The obvious answer to what a graduated cylinder measures is of course the volume of liquids. A Class B graduated cylinder such as the one shown in the video is guaranteed to be accurate to 1%. This is good enough for most applications in the home or at work although not quite good enough for analytical chemistry methods.

Another use is to measure the amount of water displaced by objects. From this, one can deduce the volume of the object which can be particularly difficult if it is irregularly shaped. By knowing both the volume displaced by an object & its weight, you can calculate its density.

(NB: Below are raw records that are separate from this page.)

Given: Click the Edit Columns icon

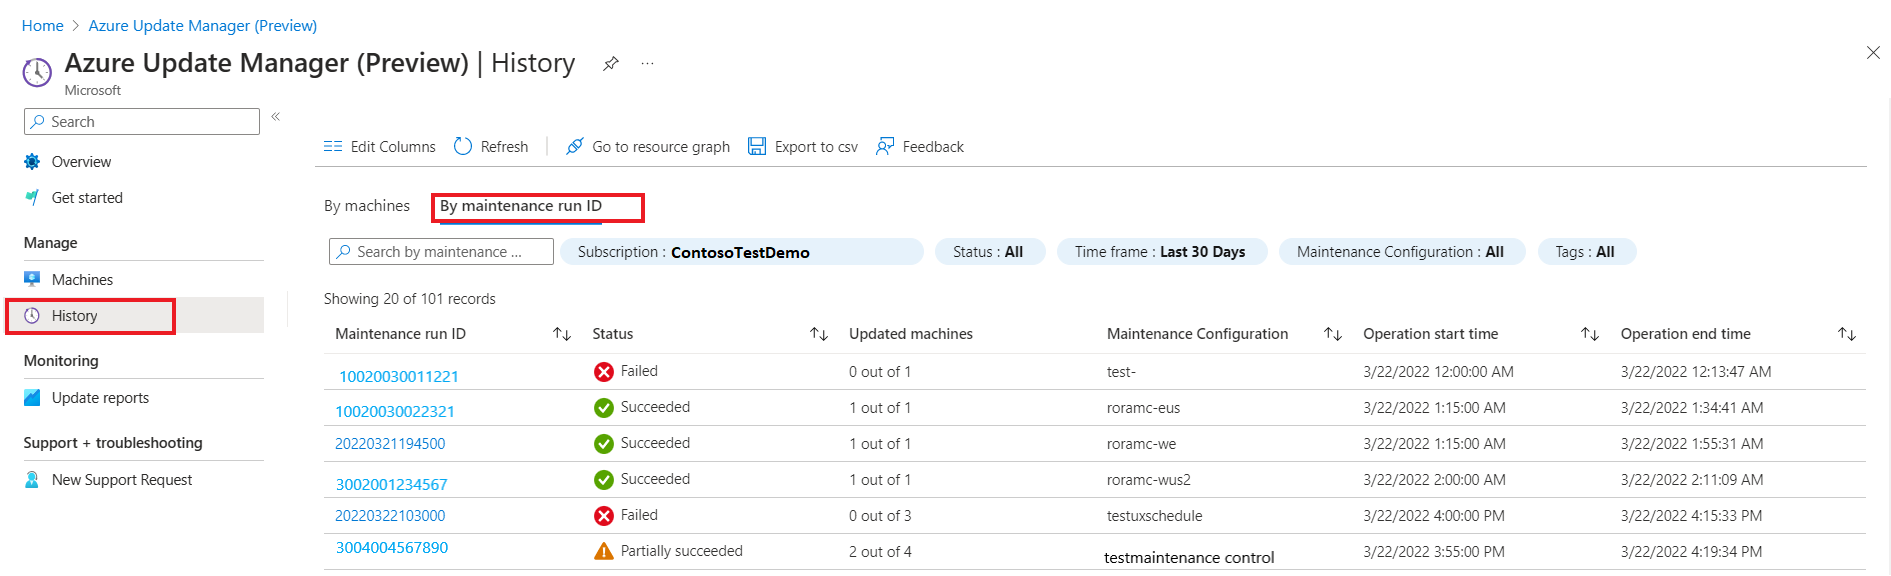Looking at the screenshot, I should (333, 147).
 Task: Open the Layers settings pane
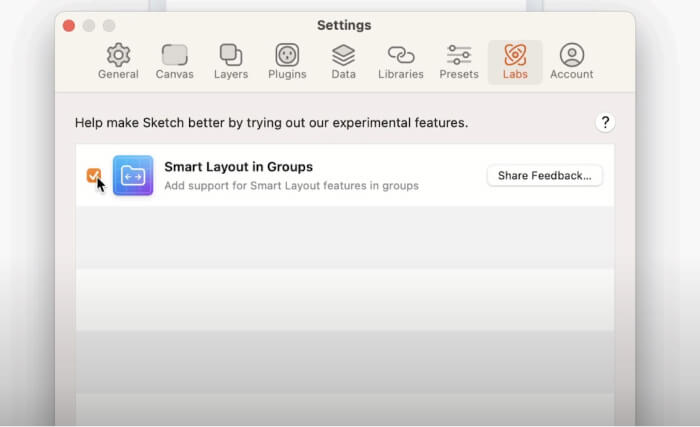[231, 55]
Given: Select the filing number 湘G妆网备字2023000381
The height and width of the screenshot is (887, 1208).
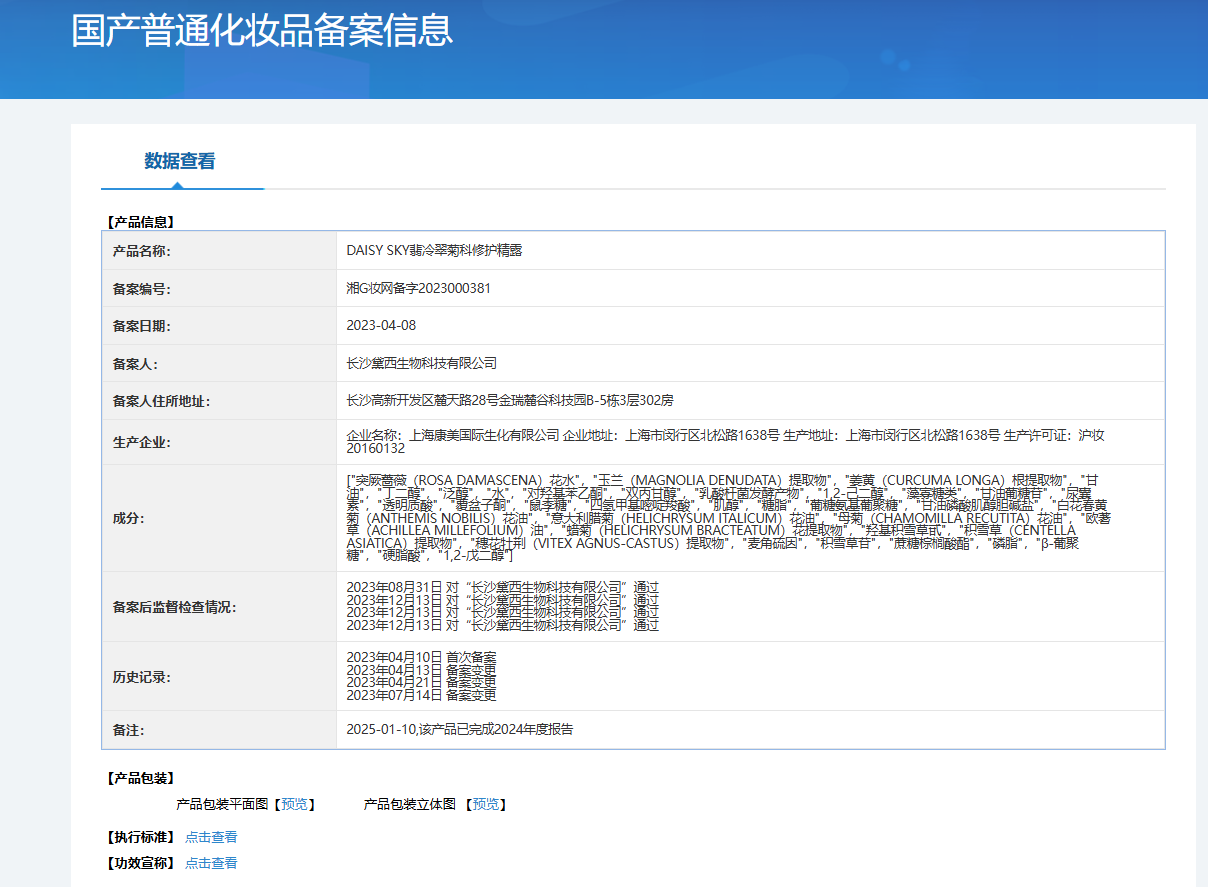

Aside from being an interesting exercise in itself, it was one of the earliest methods used to confirm whether metals for example are pure or adulterated. One such use is determining whether some is pure gold which was important for knowing whether official coinage was counterfeit or not.
 


 
The recommendations below 

If you think the object is 5ml (cc) or less, use a 10 ml graduated cylinder to confirm your assumption.
If you think the object is 12.5ml (cc) or less, use a 25 ml graduated cylinder to confirm your assumption.
If you think the object is 25ml (cc) or less, use a 50 ml graduated cylinder to confirm your assumption.
If you think the object is 50ml (cc) or less, use a 100 ml graduated cylinder to confirm your assumption.
If you think the object is 125ml (cc) or less, use a 250 ml graduated cylinder to confirm your assumption.
If you think the object is 250ml (cc) or less, use a 500 ml graduated cylinder to confirm your assumption.
If you think the object is 500ml (cc) or less, use a 1000 ml graduated cylinder to confirm your assumption.